Today is the Glorious Twelfth! The day in the countryside calendar that many await, for it is the beginning of game season.
I know it may seem a little unsavoury to look forward to the shooting of thousands of birds and mammals, but it is so woven into the tradition of country life, that it seems a rather romantic pursuit. Not one that I have been privy to of course, as it is a posh person’s game.
Technically, the 12th of August is the opening of the game season for the red grouse, though a couple of other game species can also be legally hunted from this day (see the list of game species, below).
There are two broad types of game: furred and feathered, i.e. mammals and birds. Fish are considered game too, but they do not follow the same laws as the others.

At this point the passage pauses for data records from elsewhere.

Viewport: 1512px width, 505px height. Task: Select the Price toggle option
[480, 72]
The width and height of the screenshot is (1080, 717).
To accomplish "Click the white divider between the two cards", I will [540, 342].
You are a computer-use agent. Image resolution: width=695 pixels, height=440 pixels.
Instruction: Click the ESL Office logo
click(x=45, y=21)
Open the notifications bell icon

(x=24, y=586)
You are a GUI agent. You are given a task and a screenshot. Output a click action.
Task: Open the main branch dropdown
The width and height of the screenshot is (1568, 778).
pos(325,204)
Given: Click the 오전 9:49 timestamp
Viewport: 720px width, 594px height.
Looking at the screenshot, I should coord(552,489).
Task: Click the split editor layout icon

On a typical hunt for grouse and other game birds, there is a basic set up of beaters that walk in a loose line across a heath, in the case of grouse, or scrub in the case of pheasant, beating the vegetation in order to scare the birds so that they fly up and away toward gunmen to be shot. The bird is then retrieved by a gun dog such as a springer spaniel. I’m over-simplifying this, of course, but that is the basic process.
A hunter after her quarry (Lax-A)
The hunt is such a huge event and requires such a large amount of organisation, that single hunts often cost up to £50 000 per day, raking £50 million into the local economies of Scotland and Northern England each year.
How Glorious is it?
The Glorious Twelfth is controversial, with the game industry and conservationists constantly at loggerheads, but the fact is that the Moorland Association has protected many at risk species in the British Isles such as the golden plover and lapwing. They put a lot of effort into the management of heathlands by selectively burning areas and reducing the numbers of predators such as foxes and weasels. It is here that the Moorland Association has been hit with the most criticism; conservationists say they should not be culling predators so that we can have more grouse for posh men to shoot. It’s a fair point.
Then, on the really dark side are the accusations of the killing of some of our most rare birds of prey like the hen harrier.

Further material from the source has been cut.